A 15-month-old boy died Wednesday after he was left inside a sweltering truck in Lauderdale County, Tenn.

The child was found unresponsive around 2 p.m. by his mother, who had left him inside a parked sport utility vehicle when she went to a neighbor’s home to drop off a package, Lauderdale County officials said.

“She said she left the air running and was gone 15 to 20 minutes but when she came out the air was blowing hot and her baby was hot and sweating and wouldn’t wake up,” said Lauderdale County Investigator Clay Newman. “She called 911 and the child was rushed to the hospital.”

That’s tragic, and an event I would never want to have happen to any parent.  But unfortunately, this happens far too often.  So here’s my little parenting tip of the day – never leave your child in the car alone.  I know it’s tempting to just “run in for a second” to do something.  Even planned brief trips can run longer.

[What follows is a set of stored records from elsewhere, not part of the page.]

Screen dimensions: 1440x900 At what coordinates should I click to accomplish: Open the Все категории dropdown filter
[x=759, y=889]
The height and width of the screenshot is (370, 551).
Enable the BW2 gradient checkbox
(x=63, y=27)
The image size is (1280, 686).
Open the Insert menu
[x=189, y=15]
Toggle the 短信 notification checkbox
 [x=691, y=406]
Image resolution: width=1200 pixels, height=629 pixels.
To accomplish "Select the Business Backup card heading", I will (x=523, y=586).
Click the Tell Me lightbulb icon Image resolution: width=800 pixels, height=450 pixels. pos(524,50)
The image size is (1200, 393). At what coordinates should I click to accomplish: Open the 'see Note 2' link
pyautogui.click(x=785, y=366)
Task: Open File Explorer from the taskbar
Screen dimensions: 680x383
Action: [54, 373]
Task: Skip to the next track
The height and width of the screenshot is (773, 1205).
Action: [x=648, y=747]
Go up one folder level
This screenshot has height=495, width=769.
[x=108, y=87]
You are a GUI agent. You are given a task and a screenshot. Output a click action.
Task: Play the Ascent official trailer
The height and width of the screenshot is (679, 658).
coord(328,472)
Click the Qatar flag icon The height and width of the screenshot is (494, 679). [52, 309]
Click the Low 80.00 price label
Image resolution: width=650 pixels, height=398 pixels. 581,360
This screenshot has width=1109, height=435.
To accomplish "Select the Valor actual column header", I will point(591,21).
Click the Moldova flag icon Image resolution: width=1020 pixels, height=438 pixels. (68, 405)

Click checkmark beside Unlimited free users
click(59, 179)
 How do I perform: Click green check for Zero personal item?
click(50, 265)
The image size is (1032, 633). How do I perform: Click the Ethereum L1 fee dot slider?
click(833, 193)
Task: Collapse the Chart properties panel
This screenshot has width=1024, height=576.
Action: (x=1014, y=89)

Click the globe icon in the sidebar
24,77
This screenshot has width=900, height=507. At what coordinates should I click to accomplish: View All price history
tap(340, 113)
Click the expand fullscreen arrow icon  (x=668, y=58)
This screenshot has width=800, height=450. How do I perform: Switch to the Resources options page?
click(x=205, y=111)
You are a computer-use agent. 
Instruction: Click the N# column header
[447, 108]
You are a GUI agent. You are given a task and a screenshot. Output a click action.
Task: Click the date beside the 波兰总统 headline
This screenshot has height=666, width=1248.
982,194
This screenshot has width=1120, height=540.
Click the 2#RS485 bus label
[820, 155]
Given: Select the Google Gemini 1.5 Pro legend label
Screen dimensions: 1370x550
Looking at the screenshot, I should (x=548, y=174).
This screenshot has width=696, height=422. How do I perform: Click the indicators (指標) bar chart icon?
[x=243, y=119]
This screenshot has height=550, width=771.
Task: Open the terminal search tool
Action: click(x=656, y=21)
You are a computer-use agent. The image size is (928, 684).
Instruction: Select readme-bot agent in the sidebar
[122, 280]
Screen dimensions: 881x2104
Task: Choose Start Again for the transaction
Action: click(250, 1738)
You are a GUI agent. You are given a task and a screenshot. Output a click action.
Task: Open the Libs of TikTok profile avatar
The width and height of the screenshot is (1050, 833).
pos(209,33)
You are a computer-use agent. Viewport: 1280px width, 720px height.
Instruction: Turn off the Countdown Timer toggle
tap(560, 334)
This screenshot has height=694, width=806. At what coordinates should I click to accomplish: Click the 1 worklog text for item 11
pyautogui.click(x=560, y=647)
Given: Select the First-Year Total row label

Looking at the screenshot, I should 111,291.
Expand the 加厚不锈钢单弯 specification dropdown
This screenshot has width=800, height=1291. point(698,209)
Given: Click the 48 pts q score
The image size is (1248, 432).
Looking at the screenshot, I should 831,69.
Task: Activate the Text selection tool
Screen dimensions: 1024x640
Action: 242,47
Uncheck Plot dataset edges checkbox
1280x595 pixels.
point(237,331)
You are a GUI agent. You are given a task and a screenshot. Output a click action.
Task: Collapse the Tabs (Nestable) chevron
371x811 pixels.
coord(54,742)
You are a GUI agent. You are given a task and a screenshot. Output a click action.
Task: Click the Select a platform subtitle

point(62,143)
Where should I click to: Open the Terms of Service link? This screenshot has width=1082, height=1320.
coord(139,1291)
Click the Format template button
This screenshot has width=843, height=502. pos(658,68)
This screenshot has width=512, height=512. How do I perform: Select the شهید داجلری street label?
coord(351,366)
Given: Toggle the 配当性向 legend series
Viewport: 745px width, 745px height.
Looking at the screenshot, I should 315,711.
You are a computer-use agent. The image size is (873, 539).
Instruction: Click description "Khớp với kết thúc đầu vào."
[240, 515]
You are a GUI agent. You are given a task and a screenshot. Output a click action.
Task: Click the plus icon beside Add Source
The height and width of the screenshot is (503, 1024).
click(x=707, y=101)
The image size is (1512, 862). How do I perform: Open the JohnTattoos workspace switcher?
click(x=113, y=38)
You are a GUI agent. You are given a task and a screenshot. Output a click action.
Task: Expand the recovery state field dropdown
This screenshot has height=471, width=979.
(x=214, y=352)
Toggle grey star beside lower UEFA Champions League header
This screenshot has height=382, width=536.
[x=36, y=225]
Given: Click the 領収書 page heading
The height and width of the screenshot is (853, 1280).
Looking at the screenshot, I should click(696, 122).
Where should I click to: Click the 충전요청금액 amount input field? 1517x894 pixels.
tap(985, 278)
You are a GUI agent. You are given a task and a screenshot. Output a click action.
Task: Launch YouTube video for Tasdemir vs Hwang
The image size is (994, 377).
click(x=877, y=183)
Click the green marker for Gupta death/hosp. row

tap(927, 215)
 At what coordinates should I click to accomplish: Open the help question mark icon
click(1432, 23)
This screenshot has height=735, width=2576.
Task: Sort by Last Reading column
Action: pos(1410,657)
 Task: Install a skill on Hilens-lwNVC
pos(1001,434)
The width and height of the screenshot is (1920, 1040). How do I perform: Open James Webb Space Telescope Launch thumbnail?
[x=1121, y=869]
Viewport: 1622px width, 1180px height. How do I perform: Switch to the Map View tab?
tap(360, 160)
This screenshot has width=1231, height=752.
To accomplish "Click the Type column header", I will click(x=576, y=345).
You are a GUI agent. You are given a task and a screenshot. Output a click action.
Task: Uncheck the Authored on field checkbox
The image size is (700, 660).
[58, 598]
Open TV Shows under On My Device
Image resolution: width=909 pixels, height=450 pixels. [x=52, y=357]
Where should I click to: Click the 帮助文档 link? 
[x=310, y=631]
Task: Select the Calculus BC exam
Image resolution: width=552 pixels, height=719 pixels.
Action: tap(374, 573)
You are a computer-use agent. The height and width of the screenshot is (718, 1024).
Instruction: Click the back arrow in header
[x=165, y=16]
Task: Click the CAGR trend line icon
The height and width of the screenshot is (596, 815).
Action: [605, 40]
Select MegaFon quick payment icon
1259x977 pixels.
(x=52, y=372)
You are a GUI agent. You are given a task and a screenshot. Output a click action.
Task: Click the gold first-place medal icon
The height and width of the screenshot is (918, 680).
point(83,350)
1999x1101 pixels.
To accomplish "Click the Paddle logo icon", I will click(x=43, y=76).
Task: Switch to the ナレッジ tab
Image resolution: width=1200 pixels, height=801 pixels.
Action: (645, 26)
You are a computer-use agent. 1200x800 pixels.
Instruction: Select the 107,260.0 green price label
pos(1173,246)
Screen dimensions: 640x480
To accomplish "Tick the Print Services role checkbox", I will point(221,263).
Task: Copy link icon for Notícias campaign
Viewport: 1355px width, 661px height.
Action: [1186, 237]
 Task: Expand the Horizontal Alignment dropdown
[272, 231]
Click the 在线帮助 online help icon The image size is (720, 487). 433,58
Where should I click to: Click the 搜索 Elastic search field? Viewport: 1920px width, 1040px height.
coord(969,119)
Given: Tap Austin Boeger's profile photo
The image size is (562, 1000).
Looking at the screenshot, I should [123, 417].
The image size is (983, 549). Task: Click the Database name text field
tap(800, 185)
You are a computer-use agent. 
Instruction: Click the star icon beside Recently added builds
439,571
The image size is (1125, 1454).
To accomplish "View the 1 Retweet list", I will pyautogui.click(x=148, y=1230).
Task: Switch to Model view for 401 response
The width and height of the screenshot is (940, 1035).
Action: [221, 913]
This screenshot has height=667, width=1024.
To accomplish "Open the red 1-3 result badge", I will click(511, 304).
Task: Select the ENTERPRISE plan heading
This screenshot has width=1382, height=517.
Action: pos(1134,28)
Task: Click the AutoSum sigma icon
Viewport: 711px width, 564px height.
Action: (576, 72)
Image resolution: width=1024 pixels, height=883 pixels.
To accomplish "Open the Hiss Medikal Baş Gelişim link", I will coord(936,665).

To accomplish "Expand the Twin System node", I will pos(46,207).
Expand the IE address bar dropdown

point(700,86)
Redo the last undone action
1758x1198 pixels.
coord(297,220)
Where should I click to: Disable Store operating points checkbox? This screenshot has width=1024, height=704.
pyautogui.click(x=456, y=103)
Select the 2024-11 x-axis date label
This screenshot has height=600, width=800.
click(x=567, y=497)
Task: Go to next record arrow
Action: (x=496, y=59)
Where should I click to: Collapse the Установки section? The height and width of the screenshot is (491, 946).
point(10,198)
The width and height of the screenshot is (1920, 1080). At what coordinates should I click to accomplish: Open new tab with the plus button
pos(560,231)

It frustrates my wife that I won’t stop at a convenience store and leave the kids in my Jeep while I run in to just grab a gallon of milk.  I’ll make them get out with me, which of course means I have to corral them while inside and then get them back in a buckled in their seats again.  But by taking 3 extra minutes on my trip to do this, I make sure that if someone picks my Jeep as the break-a-window-and-drive-away target of the day, they get the Jeep and all my crap inside, but not my children.  My wife calls me a melodramatic paranoid, but I’d rather be that than a childless middle-aged idiot who is facing reckless endangerment charges for leaving the kids.  The same holds true when I stop at someone’s house to drop something off – the kids go where I go, rather than staying in the car.  That way, if the 30 second drop-off turns into a social visit (ignoring for the moment my tendency to not be social) that lasts half an hour, I won’t come back out to the child I forgot about sitting in a 106 degree car not breathing.

So please, people, practice the simple move of never leaving your child in the car alone.  It makes them safer, and you less likely to forget them and end up the parent talked about in a tragic tale in the papers.